WRITTEN EXERCISE
Count the lines in the data below that contain the string "Task". Reply with only the number.

AVAILABLE RECORDS
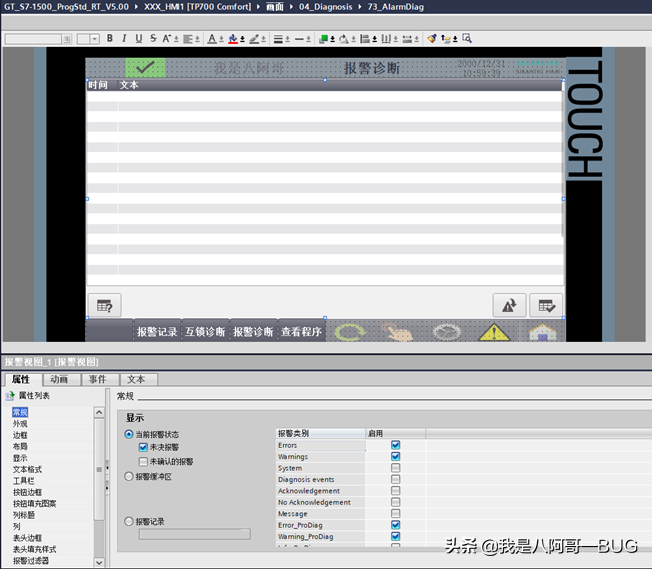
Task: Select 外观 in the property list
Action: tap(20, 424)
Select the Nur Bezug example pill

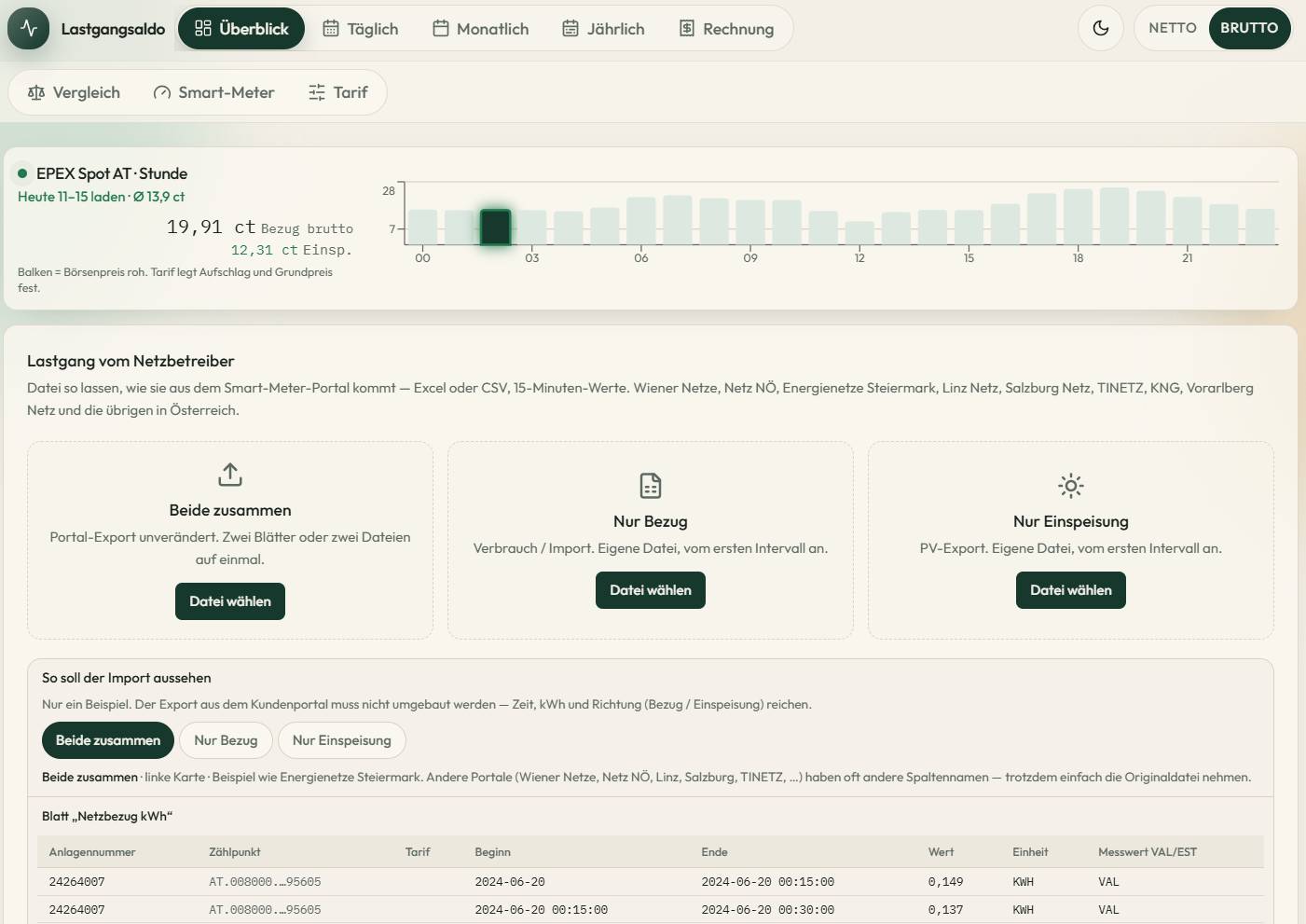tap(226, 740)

--

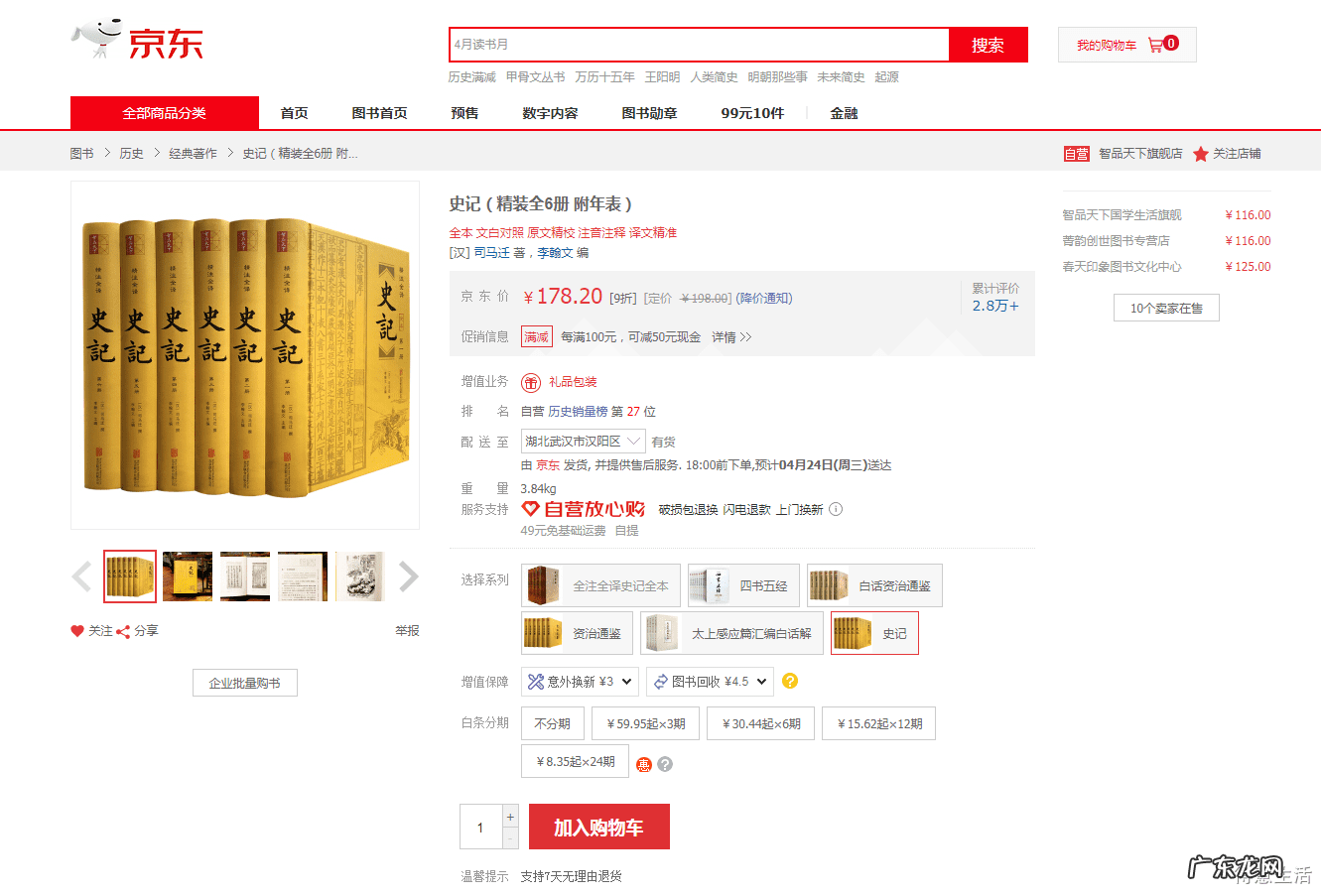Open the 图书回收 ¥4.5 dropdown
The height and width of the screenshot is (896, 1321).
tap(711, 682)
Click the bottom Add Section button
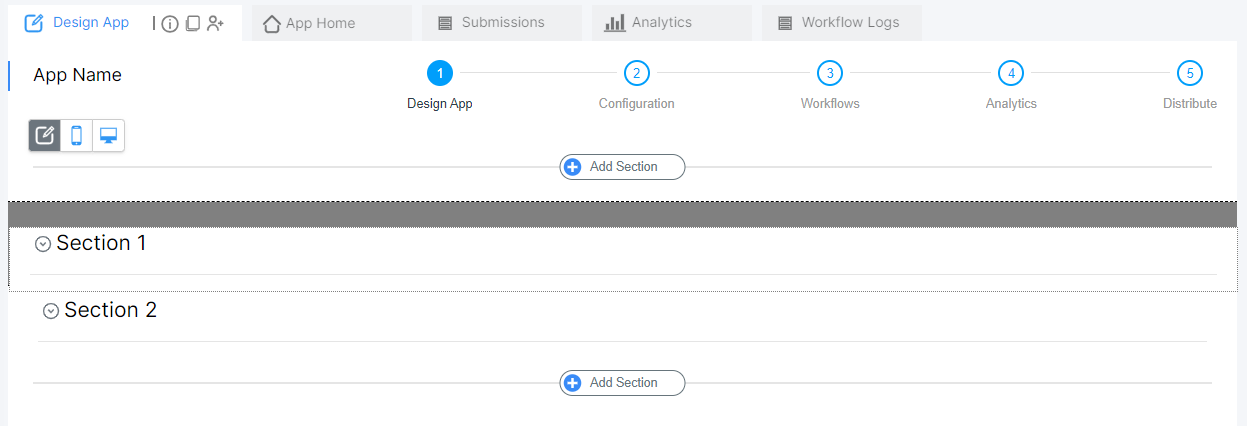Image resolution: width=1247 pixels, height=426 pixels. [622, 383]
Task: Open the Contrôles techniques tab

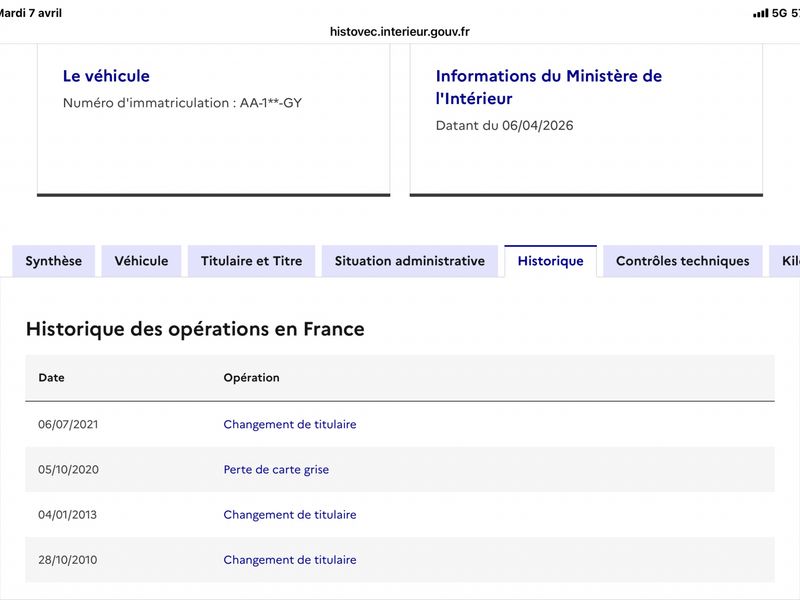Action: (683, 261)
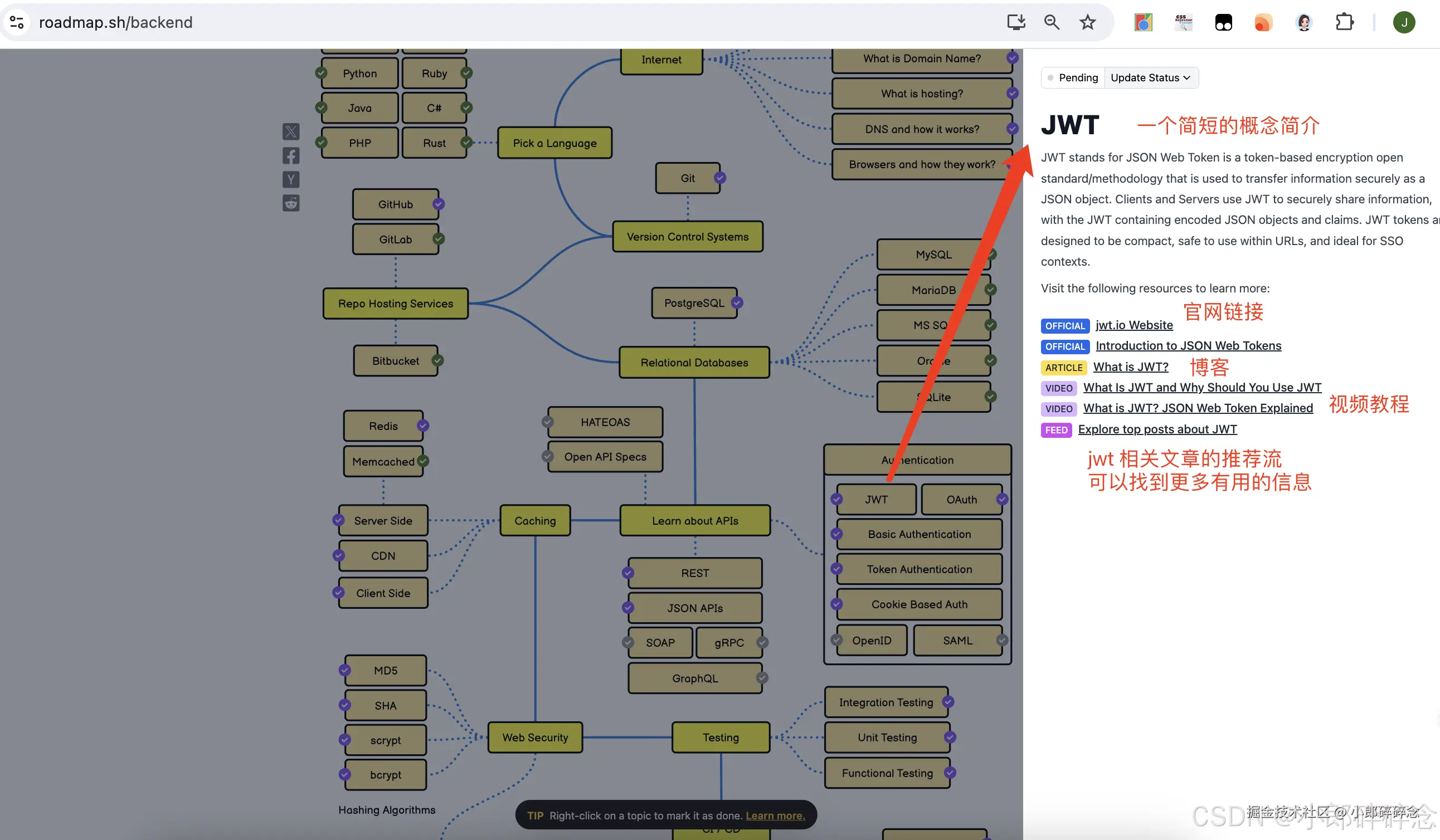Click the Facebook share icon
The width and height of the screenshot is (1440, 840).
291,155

THE ANSWER
2